:: Instructions for the task ::
Would you please copy each line below that includes the string "will"?

────────────────

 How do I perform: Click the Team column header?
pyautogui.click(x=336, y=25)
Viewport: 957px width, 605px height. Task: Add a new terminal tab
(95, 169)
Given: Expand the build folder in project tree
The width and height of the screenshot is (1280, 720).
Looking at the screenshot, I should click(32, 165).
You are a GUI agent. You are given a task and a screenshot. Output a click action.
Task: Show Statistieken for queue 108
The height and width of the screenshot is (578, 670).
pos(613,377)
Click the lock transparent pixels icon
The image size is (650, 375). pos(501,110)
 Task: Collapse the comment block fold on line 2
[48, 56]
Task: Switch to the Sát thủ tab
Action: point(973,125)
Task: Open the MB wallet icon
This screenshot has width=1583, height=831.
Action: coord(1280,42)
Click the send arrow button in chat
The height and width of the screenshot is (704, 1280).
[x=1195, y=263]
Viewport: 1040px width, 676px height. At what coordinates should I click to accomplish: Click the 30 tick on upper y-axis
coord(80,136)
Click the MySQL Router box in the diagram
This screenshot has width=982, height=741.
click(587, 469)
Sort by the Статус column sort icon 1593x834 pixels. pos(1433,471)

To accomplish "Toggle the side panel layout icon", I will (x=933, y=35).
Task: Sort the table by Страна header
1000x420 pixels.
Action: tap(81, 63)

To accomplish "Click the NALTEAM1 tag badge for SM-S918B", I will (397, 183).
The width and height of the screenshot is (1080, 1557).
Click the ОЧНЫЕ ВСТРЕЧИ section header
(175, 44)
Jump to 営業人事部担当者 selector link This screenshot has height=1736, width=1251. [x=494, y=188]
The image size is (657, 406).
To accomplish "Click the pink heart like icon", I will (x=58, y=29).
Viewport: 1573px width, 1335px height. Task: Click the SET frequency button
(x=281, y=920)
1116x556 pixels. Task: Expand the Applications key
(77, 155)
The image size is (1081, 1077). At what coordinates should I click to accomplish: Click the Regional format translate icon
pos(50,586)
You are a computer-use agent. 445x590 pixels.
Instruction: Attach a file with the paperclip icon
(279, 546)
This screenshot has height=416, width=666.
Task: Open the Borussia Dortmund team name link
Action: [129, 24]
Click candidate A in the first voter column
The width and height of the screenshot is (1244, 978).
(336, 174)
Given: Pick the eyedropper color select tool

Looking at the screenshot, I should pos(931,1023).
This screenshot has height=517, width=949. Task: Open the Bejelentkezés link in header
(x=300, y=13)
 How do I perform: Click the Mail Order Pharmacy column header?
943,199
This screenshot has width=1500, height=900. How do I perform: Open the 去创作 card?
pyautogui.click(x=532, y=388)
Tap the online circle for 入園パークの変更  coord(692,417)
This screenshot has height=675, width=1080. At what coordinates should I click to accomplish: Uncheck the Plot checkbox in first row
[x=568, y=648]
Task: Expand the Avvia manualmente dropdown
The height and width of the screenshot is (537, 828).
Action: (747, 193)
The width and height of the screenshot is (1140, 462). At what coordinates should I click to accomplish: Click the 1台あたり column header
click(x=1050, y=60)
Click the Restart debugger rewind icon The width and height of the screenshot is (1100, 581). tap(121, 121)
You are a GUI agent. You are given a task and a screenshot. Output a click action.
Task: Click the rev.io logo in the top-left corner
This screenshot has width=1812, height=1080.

────────────────

:: Written response ::
To accomplish "Toggle the side panel layout icon", I will (x=933, y=35).
To accomplish "Click the NALTEAM1 tag badge for SM-S918B", I will (397, 183).
To accomplish "Click the pink heart like icon", I will (x=58, y=29).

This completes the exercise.